* _What the task requires_:
Retype every line of the records exactly.

* _Working data_:
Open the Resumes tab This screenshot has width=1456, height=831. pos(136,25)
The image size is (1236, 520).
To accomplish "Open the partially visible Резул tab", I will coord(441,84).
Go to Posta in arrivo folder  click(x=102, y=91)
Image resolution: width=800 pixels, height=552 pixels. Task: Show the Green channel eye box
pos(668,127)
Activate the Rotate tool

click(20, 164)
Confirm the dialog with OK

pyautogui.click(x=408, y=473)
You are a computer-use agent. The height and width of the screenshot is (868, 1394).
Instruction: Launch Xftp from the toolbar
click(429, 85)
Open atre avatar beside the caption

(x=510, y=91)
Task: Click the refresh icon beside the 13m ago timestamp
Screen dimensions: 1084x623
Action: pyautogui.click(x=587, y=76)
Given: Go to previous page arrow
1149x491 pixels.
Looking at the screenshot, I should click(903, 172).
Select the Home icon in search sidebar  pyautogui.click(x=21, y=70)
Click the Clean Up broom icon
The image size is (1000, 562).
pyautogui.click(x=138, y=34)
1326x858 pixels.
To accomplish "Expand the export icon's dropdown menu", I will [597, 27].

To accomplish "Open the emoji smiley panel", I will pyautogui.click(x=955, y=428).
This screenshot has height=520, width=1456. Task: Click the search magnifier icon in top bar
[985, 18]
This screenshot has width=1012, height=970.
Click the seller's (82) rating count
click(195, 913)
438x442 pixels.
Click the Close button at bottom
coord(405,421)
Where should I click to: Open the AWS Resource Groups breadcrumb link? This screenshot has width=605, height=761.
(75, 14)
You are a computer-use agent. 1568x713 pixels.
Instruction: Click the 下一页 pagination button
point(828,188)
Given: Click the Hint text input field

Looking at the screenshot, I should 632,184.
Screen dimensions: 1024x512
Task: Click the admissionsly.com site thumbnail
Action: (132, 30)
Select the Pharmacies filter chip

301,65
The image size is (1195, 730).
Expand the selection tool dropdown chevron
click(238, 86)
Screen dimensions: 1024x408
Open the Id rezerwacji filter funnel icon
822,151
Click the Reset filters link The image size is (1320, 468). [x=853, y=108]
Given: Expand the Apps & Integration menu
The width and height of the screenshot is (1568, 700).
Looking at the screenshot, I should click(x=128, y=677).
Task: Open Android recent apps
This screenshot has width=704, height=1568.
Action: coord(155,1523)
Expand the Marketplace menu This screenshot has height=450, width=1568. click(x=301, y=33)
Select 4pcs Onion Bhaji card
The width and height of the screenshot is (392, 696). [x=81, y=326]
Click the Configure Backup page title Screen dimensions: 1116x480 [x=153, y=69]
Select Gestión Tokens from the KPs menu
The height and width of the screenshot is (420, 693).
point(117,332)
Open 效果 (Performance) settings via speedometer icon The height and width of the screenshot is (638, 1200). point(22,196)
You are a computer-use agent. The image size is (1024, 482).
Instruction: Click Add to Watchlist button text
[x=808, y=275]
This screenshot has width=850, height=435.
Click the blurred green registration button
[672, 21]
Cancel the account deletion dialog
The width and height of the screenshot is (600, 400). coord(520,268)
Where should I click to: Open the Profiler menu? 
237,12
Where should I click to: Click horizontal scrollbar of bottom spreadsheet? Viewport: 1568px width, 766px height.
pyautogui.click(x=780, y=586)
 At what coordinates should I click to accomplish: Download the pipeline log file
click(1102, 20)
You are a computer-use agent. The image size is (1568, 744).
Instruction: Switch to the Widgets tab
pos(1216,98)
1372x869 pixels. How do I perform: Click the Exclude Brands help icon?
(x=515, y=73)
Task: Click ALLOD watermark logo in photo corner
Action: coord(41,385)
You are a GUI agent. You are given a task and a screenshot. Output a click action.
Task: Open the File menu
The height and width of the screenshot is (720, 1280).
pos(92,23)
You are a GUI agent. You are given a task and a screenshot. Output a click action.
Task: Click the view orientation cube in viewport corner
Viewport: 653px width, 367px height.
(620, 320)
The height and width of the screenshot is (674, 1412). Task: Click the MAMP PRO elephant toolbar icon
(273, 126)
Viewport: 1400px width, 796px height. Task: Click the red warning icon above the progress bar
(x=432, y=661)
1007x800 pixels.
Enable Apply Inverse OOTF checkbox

* _Response area_:
Open the Resumes tab This screenshot has width=1456, height=831. pos(136,25)
The image size is (1236, 520).
To accomplish "Open the partially visible Резул tab", I will coord(441,84).
Go to Posta in arrivo folder  click(x=102, y=91)
Image resolution: width=800 pixels, height=552 pixels. Task: Show the Green channel eye box
pos(668,127)
Activate the Rotate tool

click(20, 164)
Confirm the dialog with OK

pyautogui.click(x=408, y=473)
You are a computer-use agent. The height and width of the screenshot is (868, 1394).
Instruction: Launch Xftp from the toolbar
click(429, 85)
Open atre avatar beside the caption

(x=510, y=91)
Task: Click the refresh icon beside the 13m ago timestamp
Screen dimensions: 1084x623
Action: pyautogui.click(x=587, y=76)
Given: Go to previous page arrow
1149x491 pixels.
Looking at the screenshot, I should click(903, 172).
Select the Home icon in search sidebar  pyautogui.click(x=21, y=70)
Click the Clean Up broom icon
The image size is (1000, 562).
pyautogui.click(x=138, y=34)
1326x858 pixels.
To accomplish "Expand the export icon's dropdown menu", I will [597, 27].

To accomplish "Open the emoji smiley panel", I will pyautogui.click(x=955, y=428).
This screenshot has height=520, width=1456. Task: Click the search magnifier icon in top bar
[985, 18]
This screenshot has width=1012, height=970.
Click the seller's (82) rating count
click(195, 913)
438x442 pixels.
Click the Close button at bottom
coord(405,421)
Where should I click to: Open the AWS Resource Groups breadcrumb link? This screenshot has width=605, height=761.
(75, 14)
You are a computer-use agent. 1568x713 pixels.
Instruction: Click the 下一页 pagination button
point(828,188)
Given: Click the Hint text input field

Looking at the screenshot, I should 632,184.
Screen dimensions: 1024x512
Task: Click the admissionsly.com site thumbnail
Action: (132, 30)
Select the Pharmacies filter chip

301,65
The image size is (1195, 730).
Expand the selection tool dropdown chevron
click(238, 86)
Screen dimensions: 1024x408
Open the Id rezerwacji filter funnel icon
822,151
Click the Reset filters link The image size is (1320, 468). [x=853, y=108]
Given: Expand the Apps & Integration menu
The width and height of the screenshot is (1568, 700).
Looking at the screenshot, I should click(x=128, y=677).
Task: Open Android recent apps
This screenshot has width=704, height=1568.
Action: coord(155,1523)
Expand the Marketplace menu This screenshot has height=450, width=1568. click(x=301, y=33)
Select 4pcs Onion Bhaji card
The width and height of the screenshot is (392, 696). [x=81, y=326]
Click the Configure Backup page title Screen dimensions: 1116x480 [x=153, y=69]
Select Gestión Tokens from the KPs menu
The height and width of the screenshot is (420, 693).
point(117,332)
Open 效果 (Performance) settings via speedometer icon The height and width of the screenshot is (638, 1200). point(22,196)
You are a computer-use agent. The image size is (1024, 482).
Instruction: Click Add to Watchlist button text
[x=808, y=275]
This screenshot has width=850, height=435.
Click the blurred green registration button
[672, 21]
Cancel the account deletion dialog
The width and height of the screenshot is (600, 400). coord(520,268)
Where should I click to: Open the Profiler menu? 
237,12
Where should I click to: Click horizontal scrollbar of bottom spreadsheet? Viewport: 1568px width, 766px height.
pyautogui.click(x=780, y=586)
 At what coordinates should I click to accomplish: Download the pipeline log file
click(1102, 20)
You are a computer-use agent. The image size is (1568, 744).
Instruction: Switch to the Widgets tab
pos(1216,98)
1372x869 pixels. How do I perform: Click the Exclude Brands help icon?
(x=515, y=73)
Task: Click ALLOD watermark logo in photo corner
Action: coord(41,385)
You are a GUI agent. You are given a task and a screenshot. Output a click action.
Task: Open the File menu
The height and width of the screenshot is (720, 1280).
pos(92,23)
You are a GUI agent. You are given a task and a screenshot. Output a click action.
Task: Click the view orientation cube in viewport corner
Viewport: 653px width, 367px height.
(620, 320)
The height and width of the screenshot is (674, 1412). Task: Click the MAMP PRO elephant toolbar icon
(273, 126)
Viewport: 1400px width, 796px height. Task: Click the red warning icon above the progress bar
(x=432, y=661)
1007x800 pixels.
Enable Apply Inverse OOTF checkbox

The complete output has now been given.